A composite comprising at least a metal powder and a resin composition, The aforementioned resin composition contains at least an epoxy resin and a phosphoric acid ester, Content of the said epoxy resin in the said composite is 1.0 mass % or more and 2.0 mass % or less. The complex of claim 1, wherein The ratio of the said phosphate ester with respect to 100 mass parts of said metal powders is 0.01 mass part or more and 0.05 mass part or less.
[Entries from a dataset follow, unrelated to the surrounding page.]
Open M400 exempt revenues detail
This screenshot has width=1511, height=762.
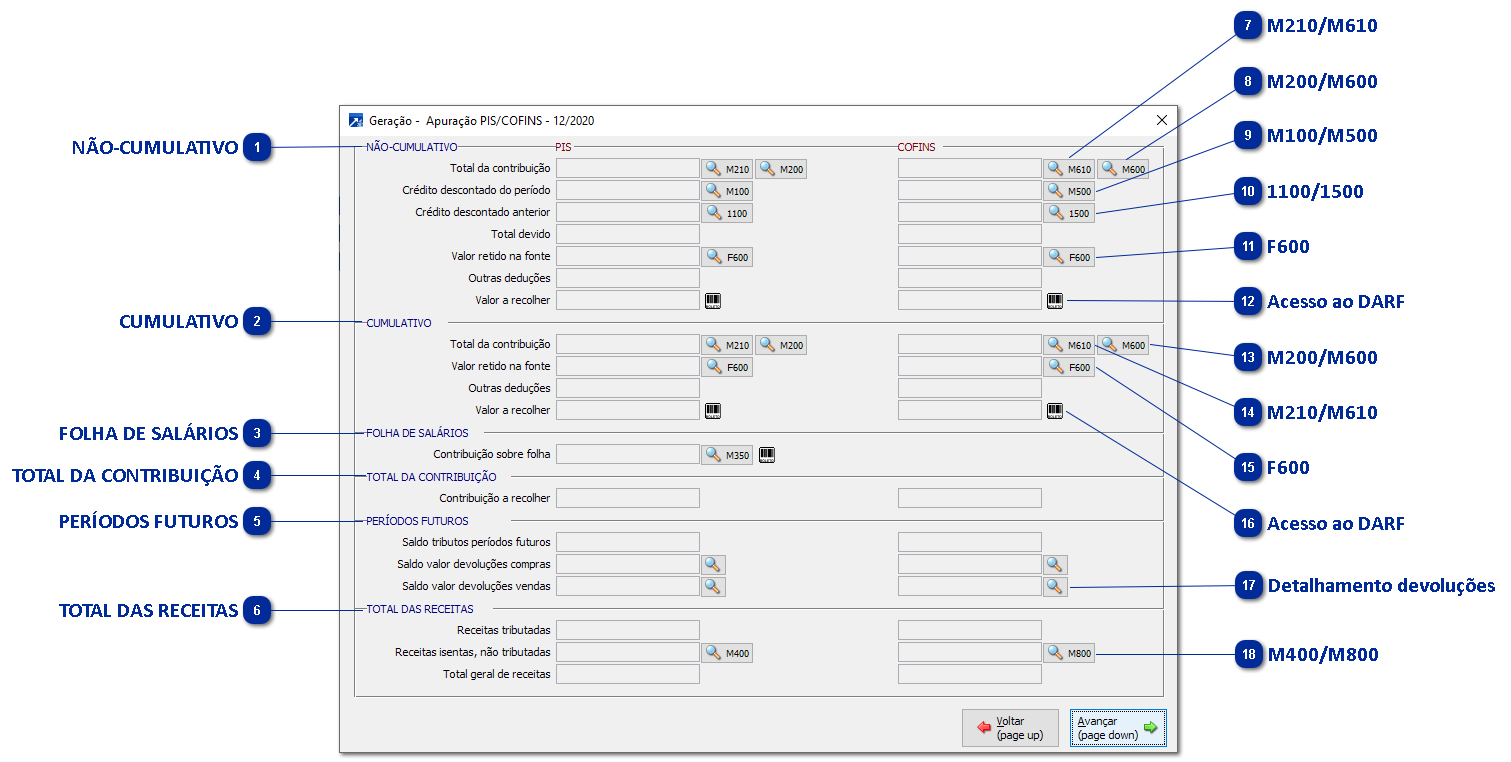click(727, 653)
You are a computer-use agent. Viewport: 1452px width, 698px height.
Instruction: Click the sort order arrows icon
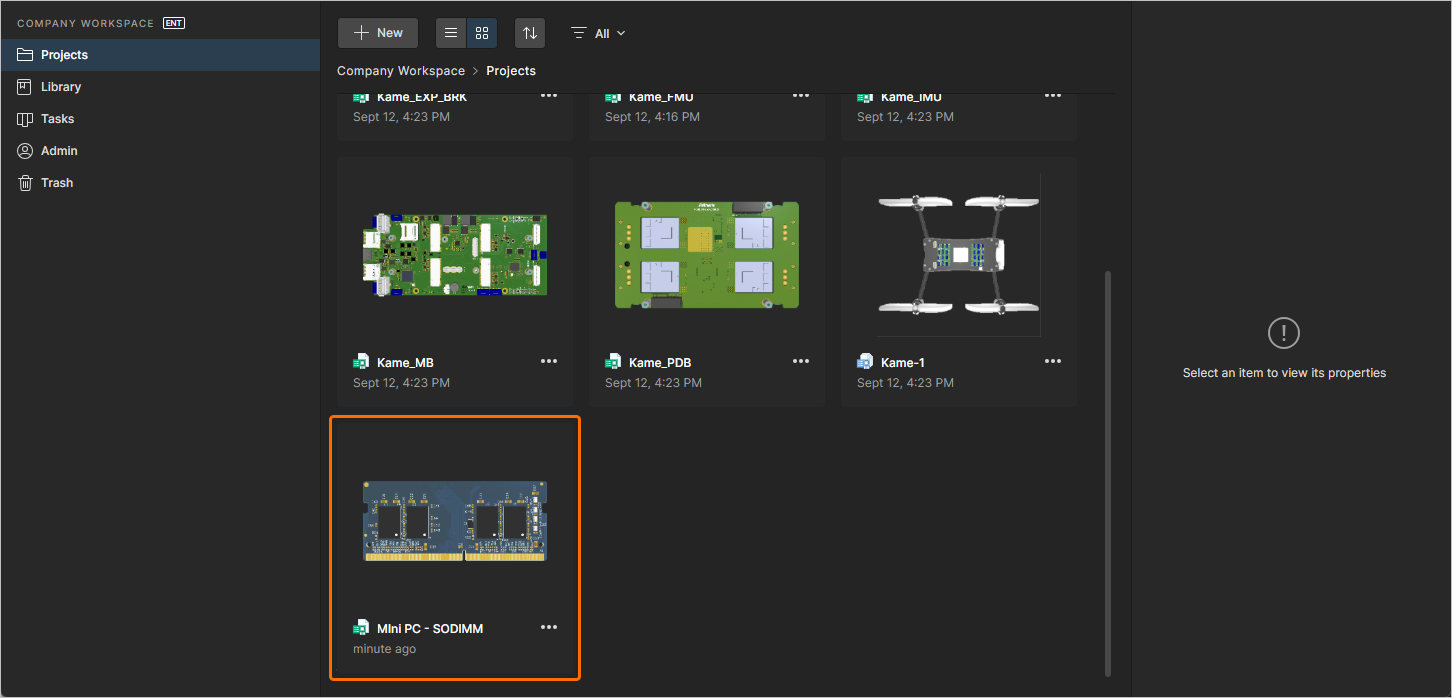(x=530, y=33)
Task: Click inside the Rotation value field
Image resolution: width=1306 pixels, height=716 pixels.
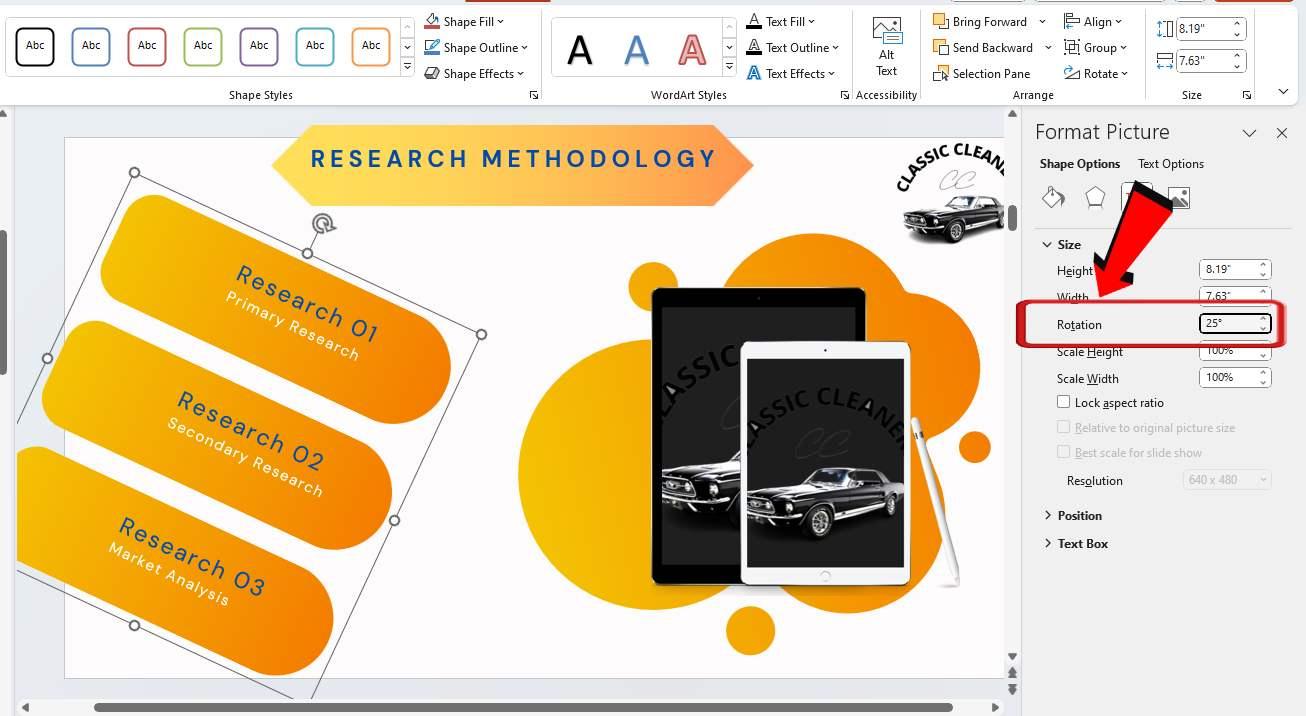Action: click(x=1228, y=323)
A compound as claimed in claim 1 or claim 2, wherein The melt viscosity of the composite at 140° C. is 10 Pa·s or more and 1500 Pa·s or less. The complex of any one of claim 1 to claim 3, wherein Content of the said metal powder in the said composite is 90 mass % or more and 98 mass % or less. The composite of any one of Claims 1 to 4 for use in at least one of transfer molding and compression molding. A molded body comprising the composite of any one of Claims 1 to 5. A cured product, which is a cured product of the composite according to any one of Claims 1 to 5.